Et puis le jour J. Envie de voir personne. Personne sauf mon ami. A l'époque il m'aimait déjà d'amour mais ne me l'avait pas encore avoué. Il m'a pourtant soutenu jusqu'au bout. C'est grâce à lui que j'ai encore voulu y croire, c'est lui qui m'a aidé à garder la tête hors de l'eau. Il était mon meilleur ami, mon confident mais ignorait tout de ce qui se tramait dans mon coeur. De mon côté je dois avouer que depuis quelques temps déjà j'étais un peu troublée par le fait que je me sentais toujours si bien avec lui, par le fait que nous avions tellement en commun... je crois que sans le savoir j'étais en train de tomber sous son charme.
Ce jour-là il a été génial. Il a beaucoup parlé, m'a fait rire, a presque réussi à me faire oublier cette épée de Damoclès qui était suspendue au-dessus de ma tête. Et à l'approche de l'heure fatidique, il a su me montrer son soutien, sa présence. Cette épaule rassurante sur laquelle je pouvais m'épancher. Je savais que dans le cas d'un échec supplémentaire, lui seul aurait été à la hauteur pour me ramasser. J'ai toujours eu une telle confiance en lui, je pourrais lui confier ma vie s'il le fallait. C'est rare d'avoir la chance de connaître une telle personne.

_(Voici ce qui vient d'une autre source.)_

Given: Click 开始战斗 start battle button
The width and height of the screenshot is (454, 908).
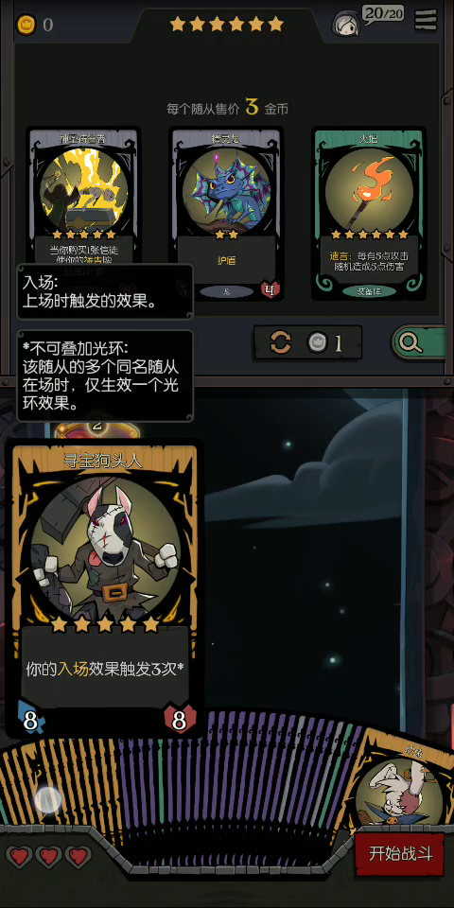Looking at the screenshot, I should 401,853.
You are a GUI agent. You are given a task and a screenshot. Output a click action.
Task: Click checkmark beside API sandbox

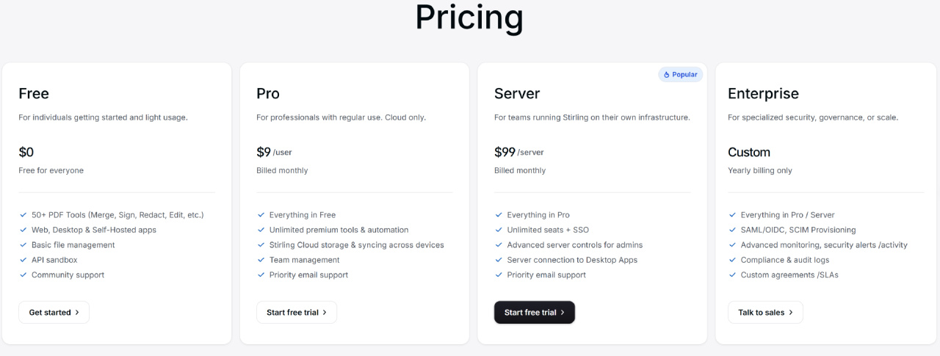coord(24,260)
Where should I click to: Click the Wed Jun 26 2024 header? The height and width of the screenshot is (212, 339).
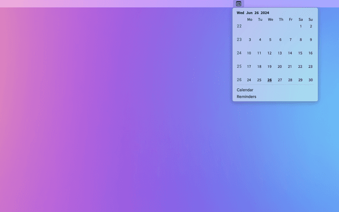click(253, 13)
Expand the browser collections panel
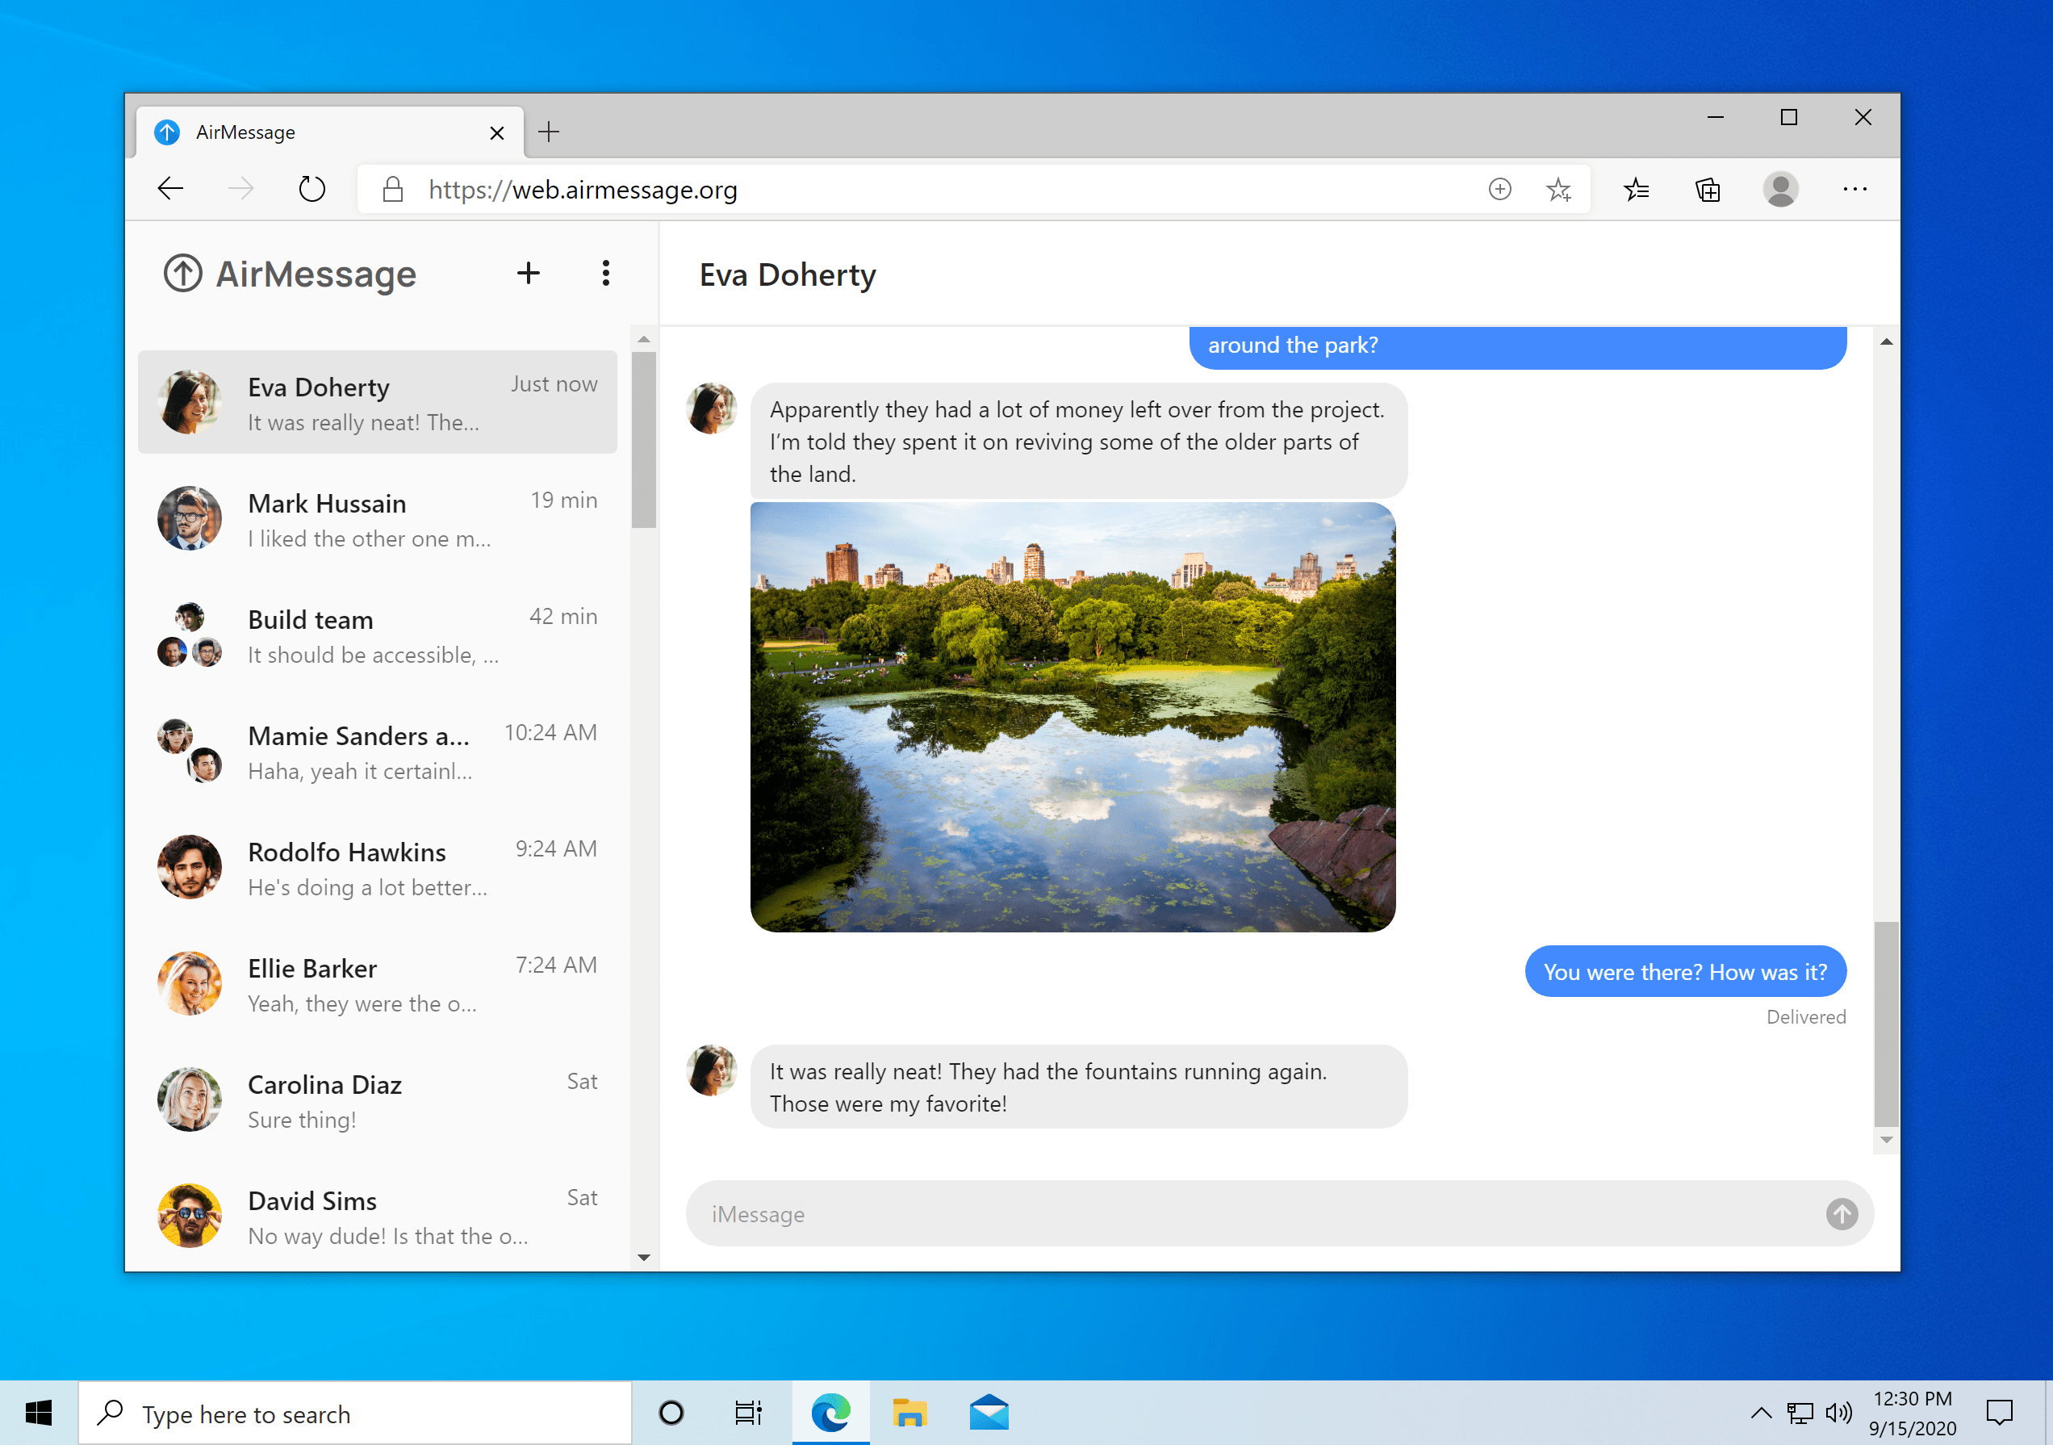 tap(1708, 190)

Le téléphone sonne. Cette fois c'est une bonne nouvelle que l'on m'annonce. Je suis "sur le cul". Je suis sonnée. Perdue. Heureuse et perdue à la fois. Perdue parce que je n'aurais jamais cru cela possible un jour. J'y suis enfin arrivée, me voilà catapultée au bout de cette route qui me semblait encore si longue et impossible à parcourir. Me voilà à l'aube d'une nouvelle vie... qui me fait peur. Peur de cette inconnue. Serais-je une bonne mère ? et puis le reste...
Rentrer à la maison et pleurer de joie en annonçant la bonne nouvelle à mon mari. Il est heureux. Pendant quelques temps je le retrouve amoureux et attentionné. Mais bien vite j'ai commencé à réaliser. Une brêche s'était faite et la moindre petite secousse n'a fait que l'agrandir. A présent ce n'est plus une brêche, c'est un fossé, un cratère. Lui à l'heure actuelle semble heureux, il n'a pas l'air de remarquer qu'il y a un sérieux problème entre nous.
L'autre jour j'ai vu une émission "confessions intimes". Un rugbyman français était présent pour je ne sais quelles raisons, mais apparemment il a souffert. Il disait que ce n'est que lorsque l'on souffre que l'on se remet en question. En l'écoutant parler, je n'ai fait que l'approuver. C'est vrai. C'est ce qui m'est arrivé. Je me suis remise en questions et je le fais encore. Je souffre encore en dedans de moi. Moins certes, car un adorable petit être a débarqué dans ma vie et dans mon coeur. Mais je souffre de cette situation. Elle ne pourra pas durer éternellement. Il va falloir que cela explose, que je laisse cette colère jaillir en-dehors de moi, quitte à le faire souffrir. Pour une fois ne plus le ménager, pour une fois lui faire partager cette douleur. Si c'est vrai qu'il porte le pantalon, je n'ai pas à porter le fardeau toute seule.
Avez-vous déjà ressenti cette impression d'être "spectateur" de votre propre vie ? Des choses se passent, voulues parfois mais la plupart du temps vous ne pouvez rien faire, vous êtes impuissants, vous ne pouvez que regarder, subir, constater. Moi, cela fait des mois que j'ai cette impression. Mais j'avoue qu'à présent, j'aimerais beaucoup pouvoir en être "actrice".